━━━ EXTRACTED RECORDS ━━━
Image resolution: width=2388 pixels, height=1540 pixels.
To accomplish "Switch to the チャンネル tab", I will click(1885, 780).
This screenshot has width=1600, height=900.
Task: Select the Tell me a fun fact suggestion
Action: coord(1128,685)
━━━
**THE TASK**
Each record has to be given again exactly as written.

**RESPONSE**
Image resolution: width=2388 pixels, height=1540 pixels.
To accomplish "Switch to the チャンネル tab", I will click(1885, 780).
This screenshot has width=1600, height=900.
Task: Select the Tell me a fun fact suggestion
Action: coord(1128,685)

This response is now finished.